Reiter’s Disease (FAQ)

Definition - It is characterised by a triad of
  1. Seronegative oligoarthritisQ,
  2. Conjunctivitis
  3. Nonspecific urethritis, 1 – 3 weeks following bacterial dysentery or exposure to sexually transmitted disease.
Arthritis occurring alone following sexual exposure or enteric infection is known as reactive arthritis.

Reiter disease can occur in epidemic form (FAQ)

Bacteria causing Reactive Arthritis (AIIMS Nov 2010)
  1. Salmonella
  2. Shigella
  3. Campylobacter
  4. Yersinia
  5. Chlamydia.

Note: Shigella is the most common organism causing Reiter’s disease following diarrhea.
(Ref. Hari. 18th ed., Pg- 2778)


Chlamydia Trachomatis is the most common cause of reactive arthritis following urethritis.

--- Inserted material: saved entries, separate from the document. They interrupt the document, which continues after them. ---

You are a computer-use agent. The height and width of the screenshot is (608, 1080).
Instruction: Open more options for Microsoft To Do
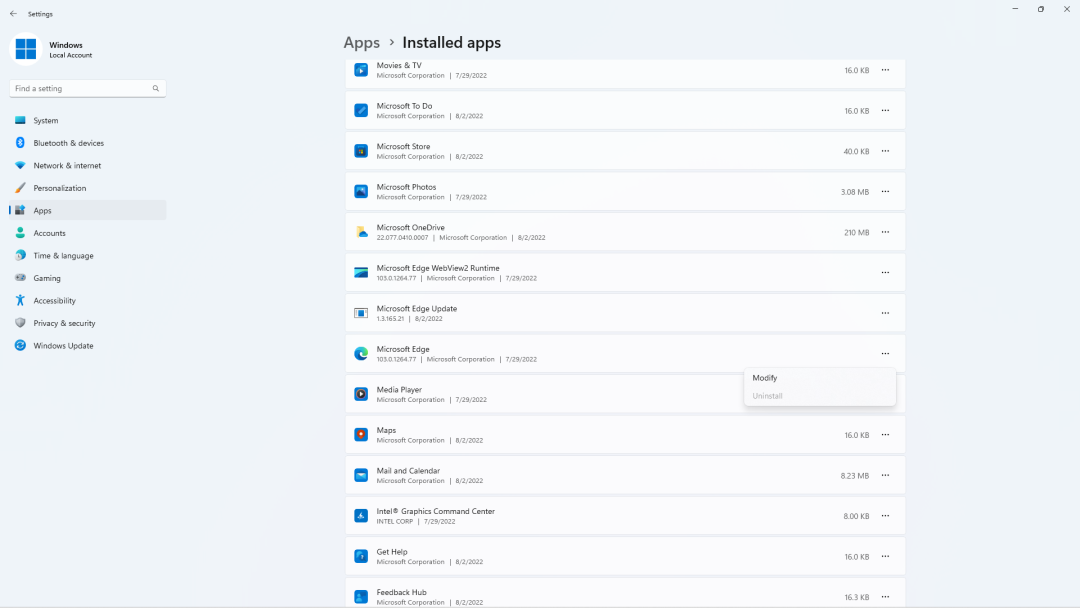coord(885,111)
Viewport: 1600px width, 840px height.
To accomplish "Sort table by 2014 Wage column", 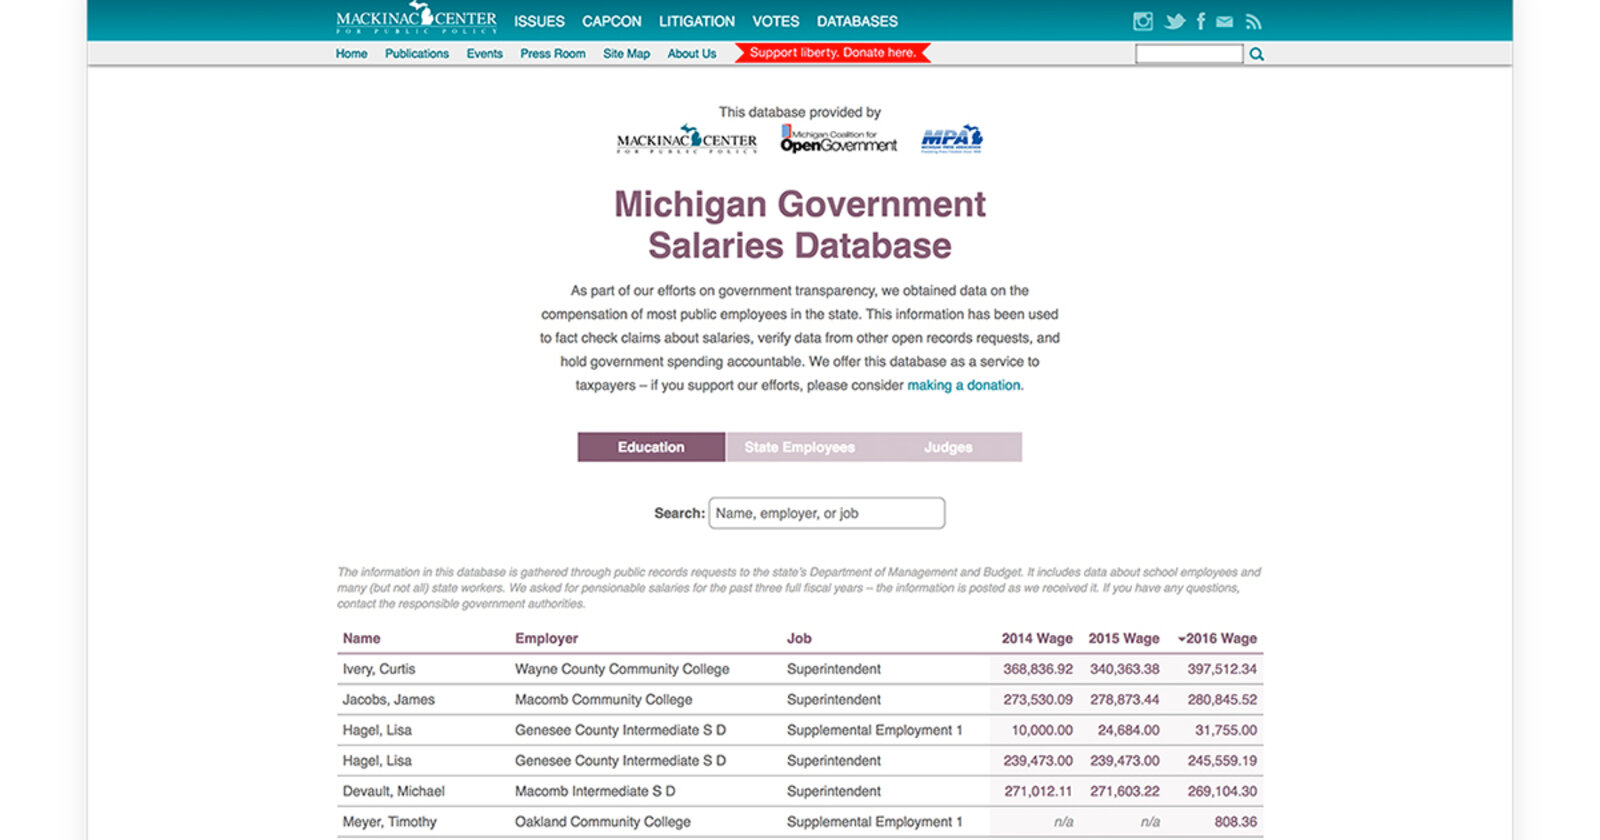I will tap(1036, 638).
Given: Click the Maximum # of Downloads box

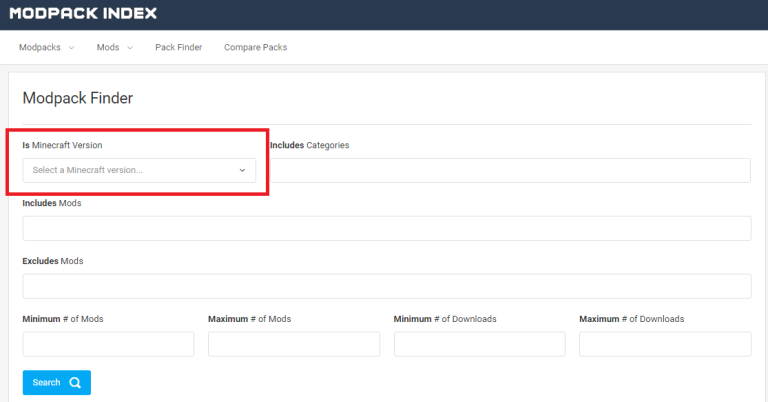Looking at the screenshot, I should 665,344.
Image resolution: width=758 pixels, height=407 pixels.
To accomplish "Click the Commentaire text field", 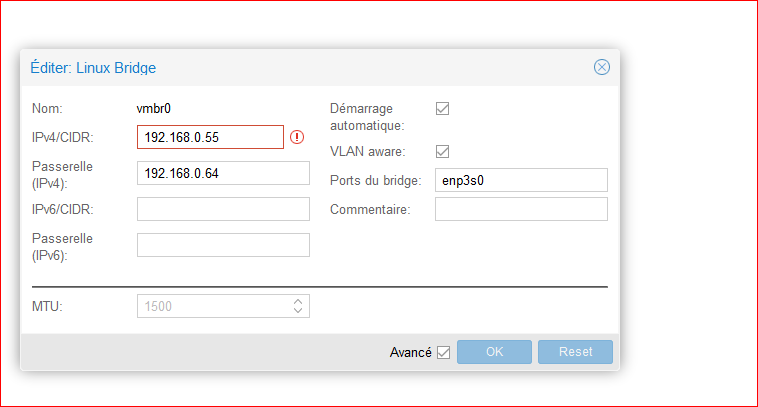I will point(520,209).
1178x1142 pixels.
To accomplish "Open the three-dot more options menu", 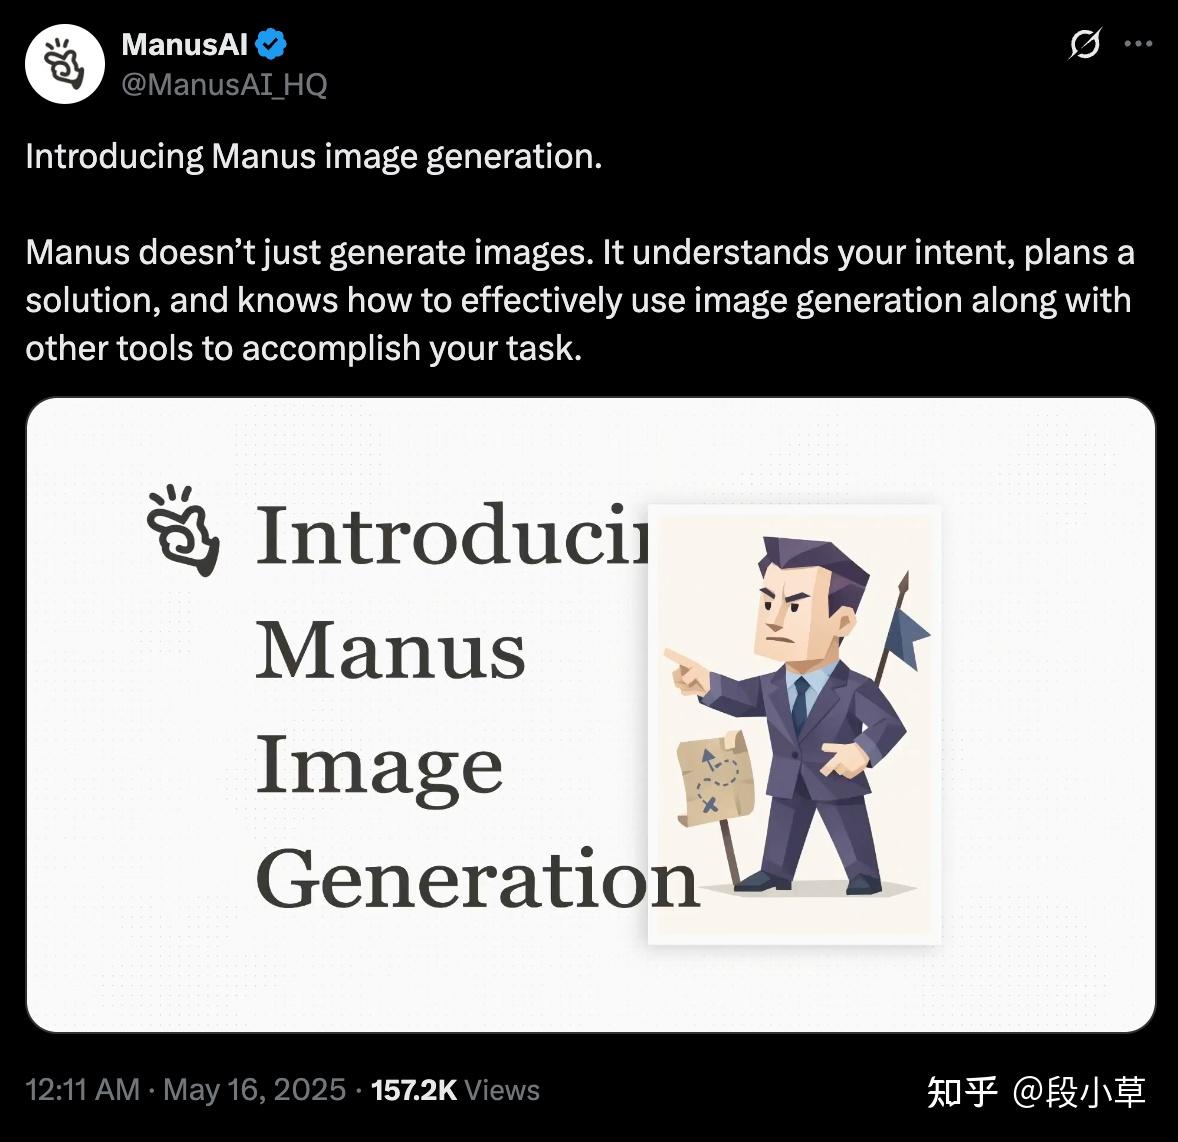I will pyautogui.click(x=1139, y=45).
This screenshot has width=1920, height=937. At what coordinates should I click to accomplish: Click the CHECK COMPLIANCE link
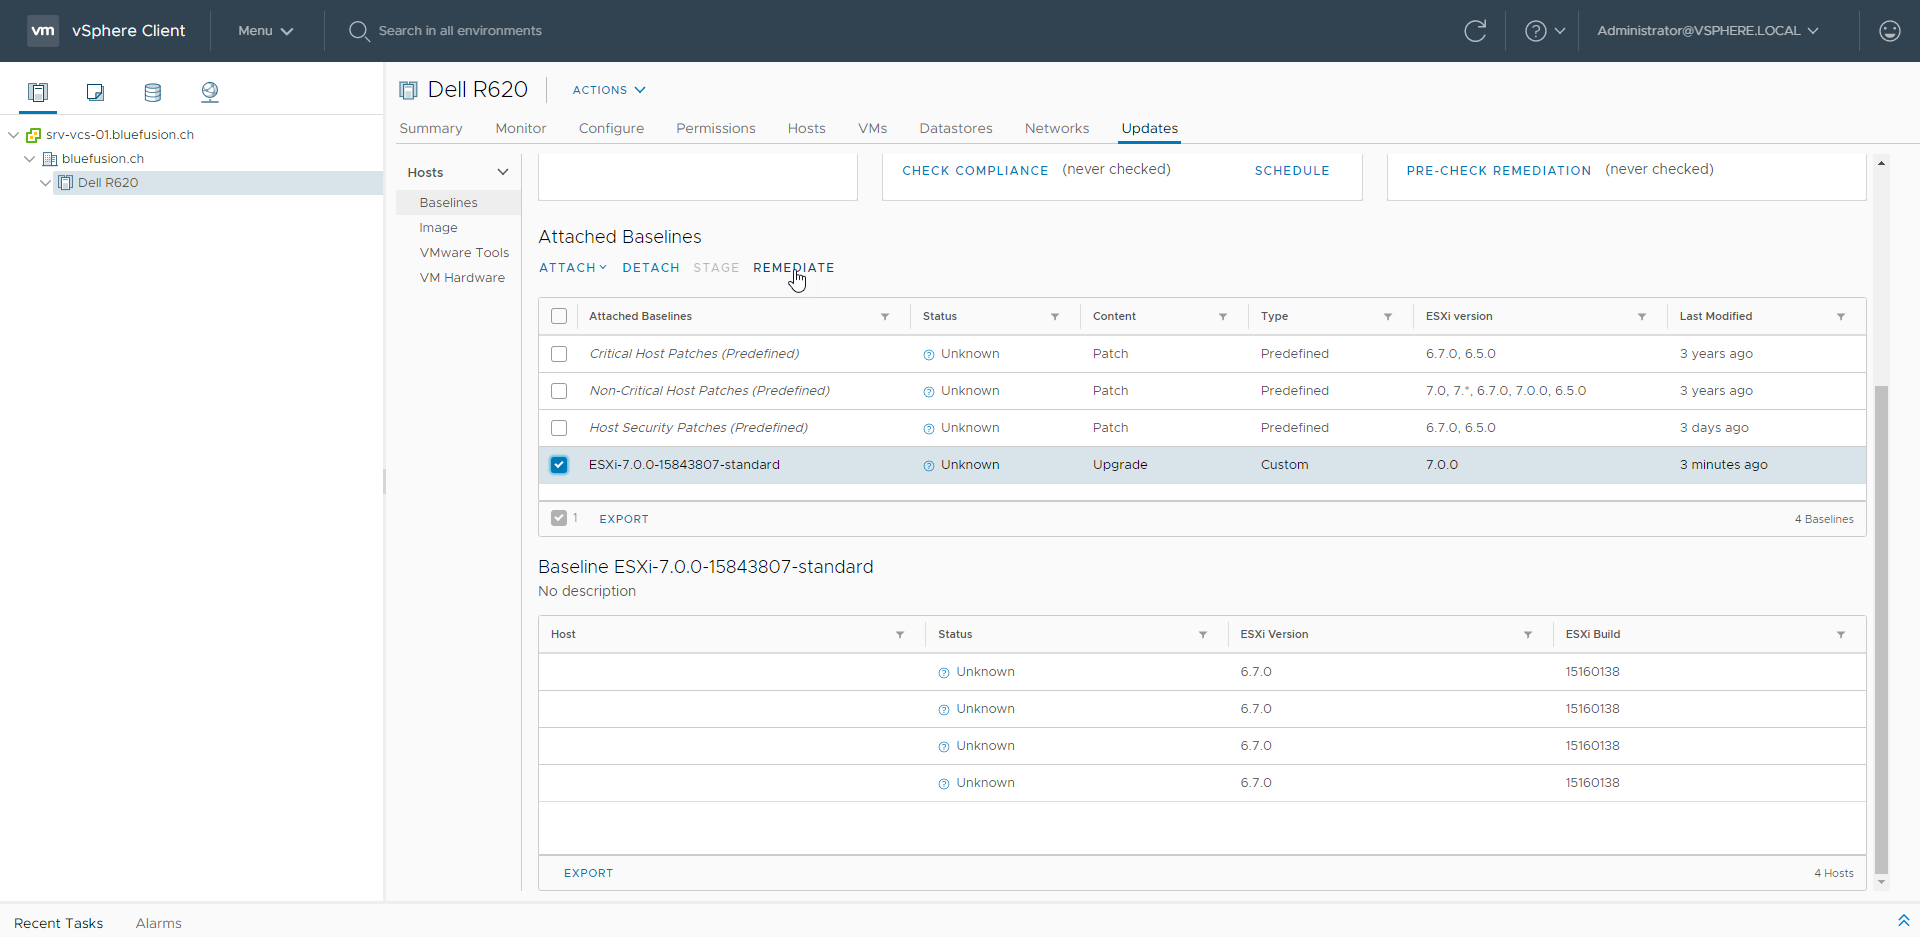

Ureaplasma and mycoplasma are rare causes.

Clinical Features
  1. It presents with monoarthritis of a knee or an asymmetrical inflammatory arthritis of interphalangeal joints.
  2. Patient can have heel pain, Achilles tendinitis or plantar fasciitis with presence of circinate balanitis. (AIPG 2010)
  3. The presence of rash of keratoderma blennorrhagica (LQ 2012) (AIIMS Nov 2010) is diagnostic of Reiter’s disease in the absence of classical triad.
  4. Ocular involvement (mild bilateral conjunctivitis)
  5. Dactylitis, or "sausage digit," a diffuse swelling of a solitary finger or toe, is a distinctive feature of ReA and other peripheral spondylarthritides but can be seen in polyarticular gout and sarcoidosis.
  6. Oral ulcers can be there.
Important Points

Subcutaneus nodules is not a feature

  1. Analgesics
  2. Local corticosteroids are useful in the case of iritis
  3. The nonspecific urethritis is treated with a short course of Tetracycline.

Psoriatic Arthritis

Definition - It is a seronegative inflammatory arthritis and associated with characteristic changes in the nails (pitting and transverse ridges).

Clinical Features
  1. Asymmetrical oligoarthritis (70%) (DIP involvement is a characteristic feature). (FAQ)
  2. Sacroiliitis/spondylitis (40%)
  3. Symmetrical seronegative arthritis (15%)
  4. Distal interphalangeal joint arthritis (15%)
  5. Arthritis mutilans. (AIPG 2010) On X-ray pencil in cup appearance is seen.
    Hand Joints involved in Psoriases = PIP + DIP + MCP + Wrist
Important Points

Articular Features

  1. Scaly skin lesions are seen over extensor surfaces (scalp, natal cleft and umbilicus)
  2. The nail changes are pitting, onycholysis, sub – ungual hyperkeratosis and horizontal ridging.

  1. Analgesics (NSAIDs)
  2. Sulphasalazine and gold are used in persistent symptomatic cases without exacerbation
  3. Chloroquine and hydroxychloroquine are used
  4. Retinoid etretinate 30mg/day is effective for both arthritis and skin lesions
  5. Photochemotherapy with methoxy psoralen and long wave ultra violet light (PUVA) are used for severe skin lesions
  6. Methotrexate can also given.

Juvenile Chronic Arthritis (JRA)

  1. It is non infective inflammatory joint disease of more than 3 months duration in children <16 years of age.
  2. Aetiopathology is similar to RA but with less marked cartilage erosion, and joint instability and absent rheumatoid factor.
  3. Clinical presentation may be
    1. Still’s disease/Systemic JRA (15%)
      1. Usually seen below 3years age equally in boys & girls.
      2. Fever, rash, skin nodule lymphadenopathy & hepato splenomegaly.
      3. Arthritis usually occurs some weeks or months after the onset
    2. Pauciarticular JRA (60%)
      1. Commonest form, below age of 6 years, more commonly in girls.
      2. One to few joint involvement (knee, ankle, elbow, wrist) without systemic illness.
      3. RF test is negative & chronic iridocyclitis occur in about 50% case.
    3. Juvenile RA/Polyarticular JRA (10%)
      1. Involvement of temporo mandibular joint & cervical spine, hands & wrist.
      2. Usually seen in older children mainly girls.
    4. Seronegative spondylarthritis Juvenile AS (5%)
      1. In older children, usually boys
      2. HLA B27 positive
      3. Sacroiliitis, spondylitis, hip & knee involvement
Important Points

Raynaud's phenomenon is not a feature of JRA.